Dejar nuestro cabello largo si somos niñas o de lo contrario lo cortan, no solo por gusto personal de los padres, también será por las reglas tradicionales de la escuela, que deciden sobre nuestro cuerpo, sobre el uniforme que usamos a diario en su institución, al menos las niñas pueden llevar pantalón ahora, pero sería impensable que los niños usen falda.
Nos suelen enseñar lo vergonzoso que es nuestro cuerpo, si tenemos suerte alguien nos indica cómo cuidarlo. Una enseñanza que repercutirá en cómo tratamos los cuerpos ajenos, a tener prejuicios sobre ellos, a ser gordofóbicos, racistas y machistas, aunque seamos respetuosos, aprendemos estos comportamientos del exterior.
Después de la adolescencia entramos a un limbo en el que estamos descubriendo nuestra identidad, desde el género hasta la religión. Aprendimos a sobrevivir imitando conductas, e inconscientemente repetimos patrones, por desgracia no todos tomamos conciencia de esto.
Buscamos trabajo, debemos dar la imagen que se requiere en la mayoría de las veces. Entonces, ¿dónde está nuestra identidad? y ¿dónde queda nuestro derecho a la libre expresión? cuando constantemente reprimimos y juzgamos a la persona que está a nuestro lado.
Sin mencionar, que la sobreexplotación en el trabajo está demasiado normalizada, llevamos nuestro cuerpo al límite para que nos den un salario mínimo, que pocas veces nos permite darnos lujos como las vacaciones. Vemos el cuerpo como una fuerza de trabajo que descansa solo dos días a la semana, que enriquece a alguien más, donde nos hacen creer que somos reemplazables. Sin embargo, en un escenario hipotético donde todos los trabajadores dejarán de producir, las empresas estarían reducidas a nada.
Es denigrante que solo podamos descansar en la tumba, que irónicamente ese sea nuestro hogar sólido como lo expresó anteriormente Elena Garro. Tenemos derecho a una vivienda, pero jamás podremos comprar nuestra propia casa, solo queda resignarnos a rentar.

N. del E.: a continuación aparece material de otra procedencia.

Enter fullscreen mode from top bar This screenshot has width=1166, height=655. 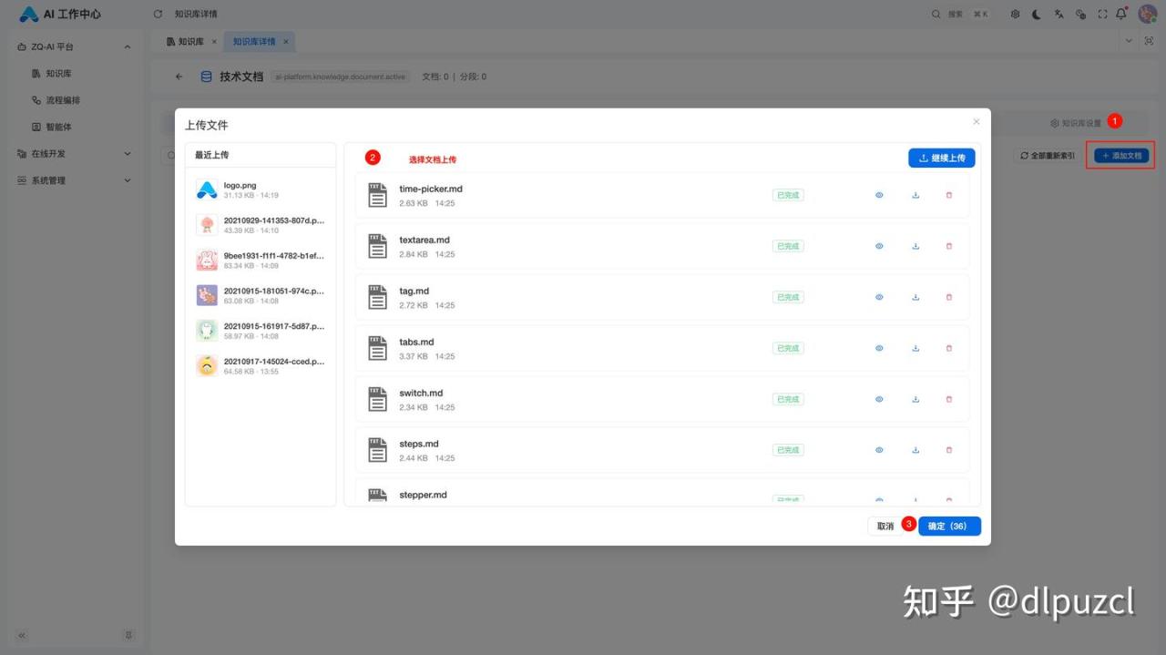pyautogui.click(x=1102, y=15)
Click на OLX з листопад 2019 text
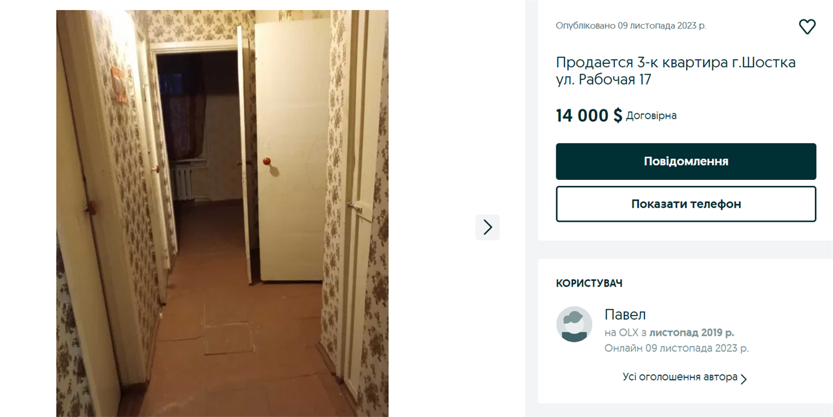Viewport: 833px width, 417px height. point(669,332)
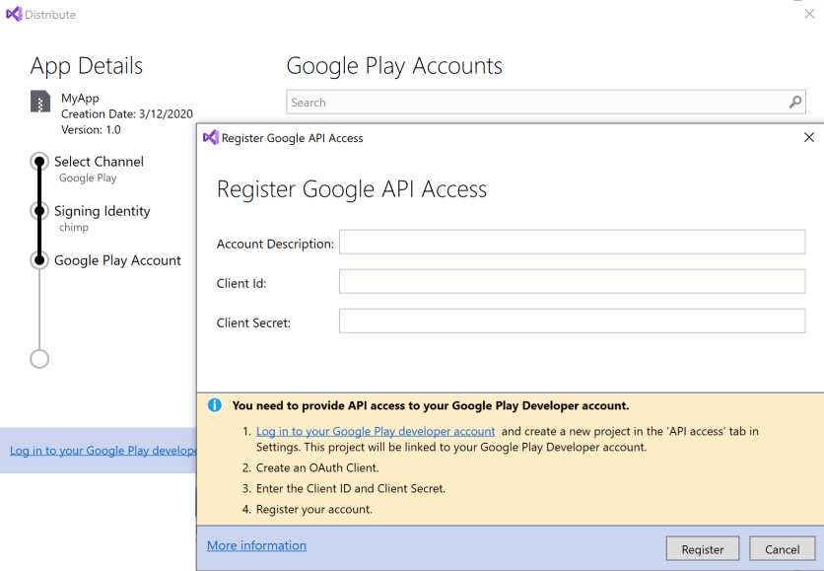Click the Client Secret input field
The image size is (824, 571).
572,322
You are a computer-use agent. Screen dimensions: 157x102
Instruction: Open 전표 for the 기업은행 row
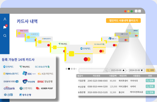[x=150, y=80]
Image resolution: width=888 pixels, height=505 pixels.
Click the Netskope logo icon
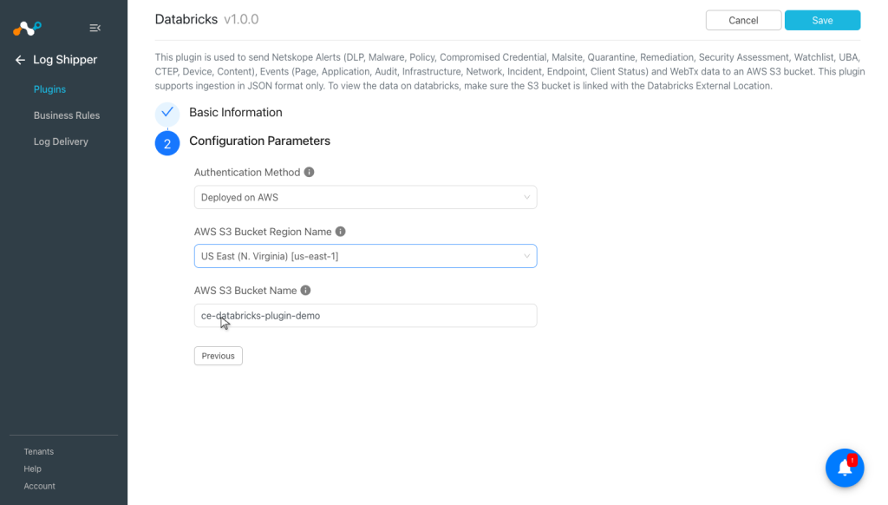(x=27, y=28)
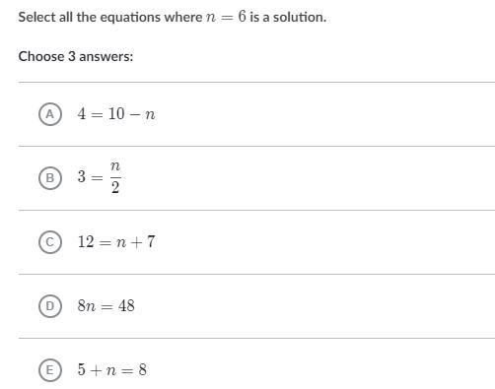
Task: Click the number 12 in option C
Action: tap(86, 242)
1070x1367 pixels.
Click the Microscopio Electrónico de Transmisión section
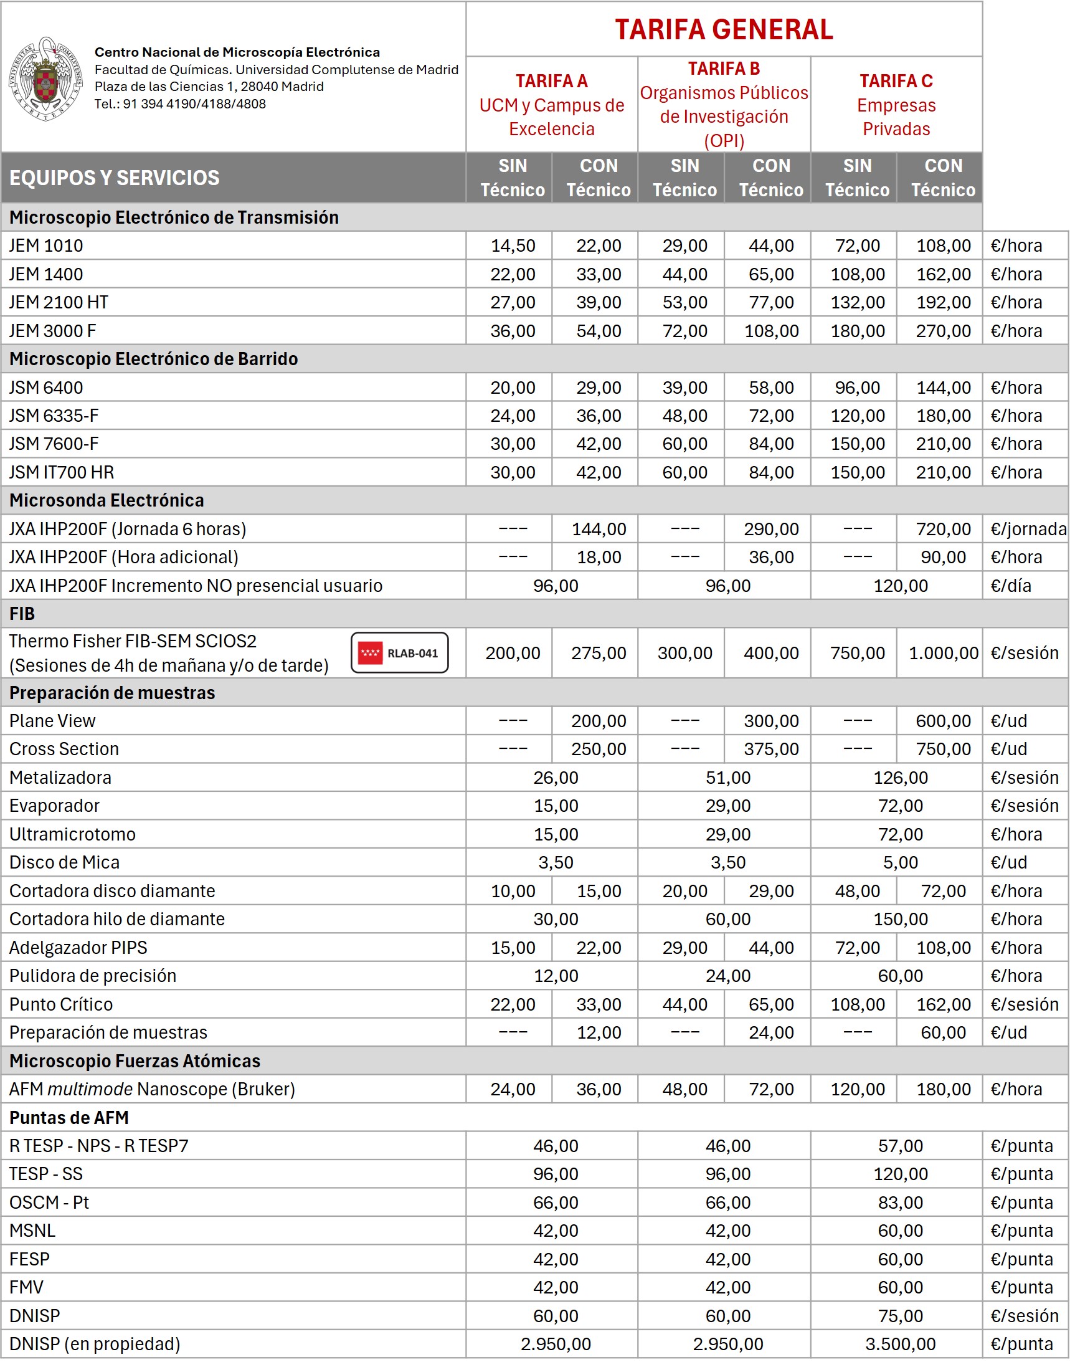coord(174,217)
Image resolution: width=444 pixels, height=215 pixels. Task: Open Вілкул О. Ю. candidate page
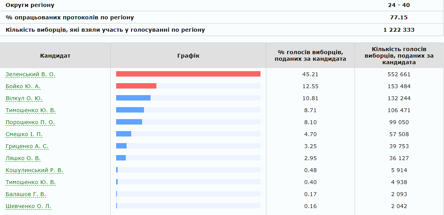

El trabajo, como un lugar que está al otro lado de la ciudad, por el que tenemos que viajar dos horas o más para llegar. Tomamos una combi, nuestro cuerpo es apretado con otros, subimos a un vagón de metro donde peleamos por un asiento porque nuestros cuerpos están cansados, cuando nos roban el asiento maldecimos otro cuerpo igual de cansado. Nos acomodamos como sardinas en lata para entrar a un transporte, hacemos un esfuerzo por respirar, en el calor nos bañamos en sudor porque los ventiladores no funcionan, pero en el frío nos sentimos reconfortados al entrar a un vagón calientito.
Nuestro cuerpo merece ser tratado con respeto, porque somos más que una fuerza, somos más que solo nuestra profesión o las cosas que consumimos, realmente tenemos una crisis de identidad.
¿Cuándo vamos a tener tiempo para cuestionarnos el sistema si no tenemos tiempo para nosotros mismos? Nuestro deber como seres humanos es cuestionar lo que nos rodea, nutrirnos de cultura y crecer. Citando a Bertolt Brecht, “el arte no es un espejo para reflejar la realidad, sino un martillo para darle forma”.
Ser empático con otras personas, también será la clave para que avancemos con la humanidad, cuando hagamos nuestros los problemas de otros cuerpos. El individualismo ha causado tanto daño que somos indiferentes con el sufrimiento ajeno, tan indiferentes que ignoramos las guerras que suceden a nuestro alrededor. En el momento en el que nos preocupemos por otros seres vivos, dejaremos de estar destinados a la extinción.